The members of Central Intelligence can't afford to live in the CD; they and others in their situation have to move south because they'd "rather pack up than be financially strapped." The mood of "Aim for the Sky" is one of hopelessness, a sense that, no matter what, blacks will always be on the losing end. First, blacks were confined to the CD, then, in the 1980s, neoliberal policies and deindustrialization brought the neighborhood they were forced to live in to an economic standstill, and now that the CD is being revived and redeveloped, blacks are being forced out by escalating property values—"I know you want me out of the hood/so you can change the shit, like Pleasantville/making it hard for me to make my scrill/it's a cold feel..."
It's fitting for rappers to document the end of the hood because hiphop is the music of the hood. The South Bronx, Compton, North Minneapolis, South Chicago, and the Central District are black neighborhoods that birthed not only the crack addict but also the rapper. But the fate of the crack addict, who is stuck on the street corners of the vanishing hood, is not the fate of hiphop, which has left the hood and become a billion-dollar market, globally connected, completely respected.
Near South King Street and 18th Avenue South, there used to be an apartment building that housed working-class black Americans. I lived next to this building, and besides the occasional drunken fight or domestic dispute, it was a stable environment. In the morning, the building's parking lot would empty out, its inhabitants driving to this or that job; and on the weekends one occupant would relax by playing loud R&B and the street was alive with area kids on scooters and bikes. This building is no more, and in its place yet another townhouse rises and will most likely be occupied by white Americans.
Ten blocks from this construction site, I come across another addict. He is carrying a bag. It is sunny and the sweet smell of honeysuckle sticks in the air. A white man with a pair of slick greyhounds leaves his home and goes for his morning constitutional. The addict is short, his skin has turned to rubber, and his body is Third World thin. I ask the addict how long he has been on crack.
"Since it got here."
"Got here, the CD."
"Have you noticed the CD is changing?" In the distance, we hear banging from a construction site on Yesler Way.

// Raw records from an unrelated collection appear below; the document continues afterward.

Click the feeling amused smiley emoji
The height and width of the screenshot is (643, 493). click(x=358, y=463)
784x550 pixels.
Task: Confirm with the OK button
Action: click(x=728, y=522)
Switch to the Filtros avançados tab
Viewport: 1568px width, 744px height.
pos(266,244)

"Yeah, it's changing. All of the black folks are leaving us here. They want nothing to do with us. Crack destroys everything. Destroys your family, your friends. It is evil. Only God can save you from crack. You need to turn to God. There is no other way. I have seen so many friends get killed, get thrown into jail, lose everything because of crack. My whole life is spent in and out of jail. I have nothing else."
The addict sways like bamboo as he talks. His eyes are heavy from a lack of sleep. All of a sudden a shiver seizes his thin frame. It's very likely that the former synagogues will still be around when the black worshippers have long moved to South Seattle, and the torii will continue to adorn enclosed gardens, but crack heads have been living on borrowed time for almost two decades and it should only take a few more years before they are dead and forgotten.
"Do you plan to move out of the CD? To move south?"
"No," the crack addict tells me. "This is where I have lived for 53 years. It's home."